Speech Recognition Model Improves Text-to-Speech Synthesis using Fine-Grained Reward
Guansu Wang, Peijie Sun
TL;DR
This work tackles the mismatch between coarse utterance-level evaluation and fine-grained speech errors in autoregressive TTS. It introduces W3AR, a framework that leverages cross-attention from a pre-trained ASR model to produce word-level rewards via Attention Purity and Alignment Monotonicity, guiding a stable group-relative policy optimization.
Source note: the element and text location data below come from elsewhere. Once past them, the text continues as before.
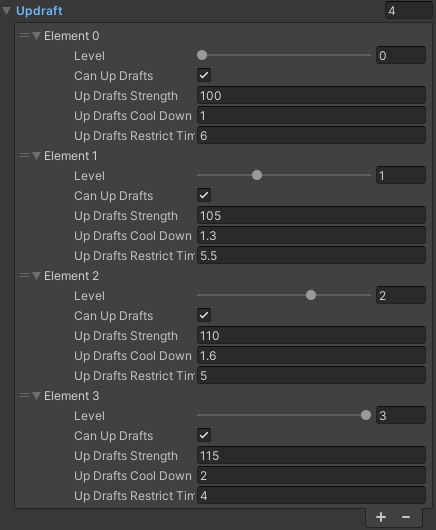Click the Element 1 reorder handle icon
This screenshot has width=436, height=530.
coord(25,155)
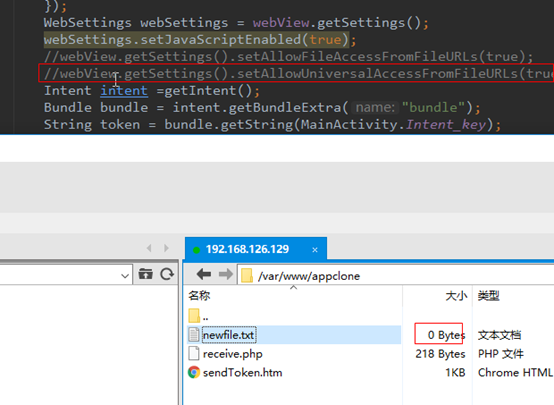Viewport: 554px width, 405px height.
Task: Sort by the 大小 column header
Action: (456, 295)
Empirical results show significant improvements across state-of-the-art TTS models and strong generalization to unseen speakers, including out-of-domain datasets, with both objective and subjective gains. The findings advocate a broader paradigm where an expert model serves as an evaluative supervisor to provide informative, fine-grained feedback for generative systems. Overall, W3AR demonstrates a practical, model-agnostic approach to refining TTS by translating internal evaluative signals into targeted learning signals.
Abstract
Recent advances in text-to-speech (TTS) have enabled models to clone arbitrary unseen speakers and synthesize high-quality, natural-sounding speech. However, evaluation methods lag behind: typical mean opinion score (MOS) estimators perform regression over entire utterances, while failures usually occur in a few problematic words. We observe that encoder-decoder ASR models (e.g., Whisper) surface word-level mismatches between speech and text via cross-attention, providing a fine-grained reward signal. Building on this, we introduce Word-level TTS Alignment by ASR-driven Attentive Reward (W3AR). Without explicit reward annotations, W3AR uses attention from a pre-trained ASR model to drive finer-grained alignment and optimization of sequences predicted by a TTS model. Experiments show that W3AR improves the quality of existing TTS systems and strengthens zero-shot robustness on unseen speakers. More broadly, our results suggest a simple recipe for generative modeling: understanding models can act as evaluators, delivering informative, fine-grained feedback for optimization.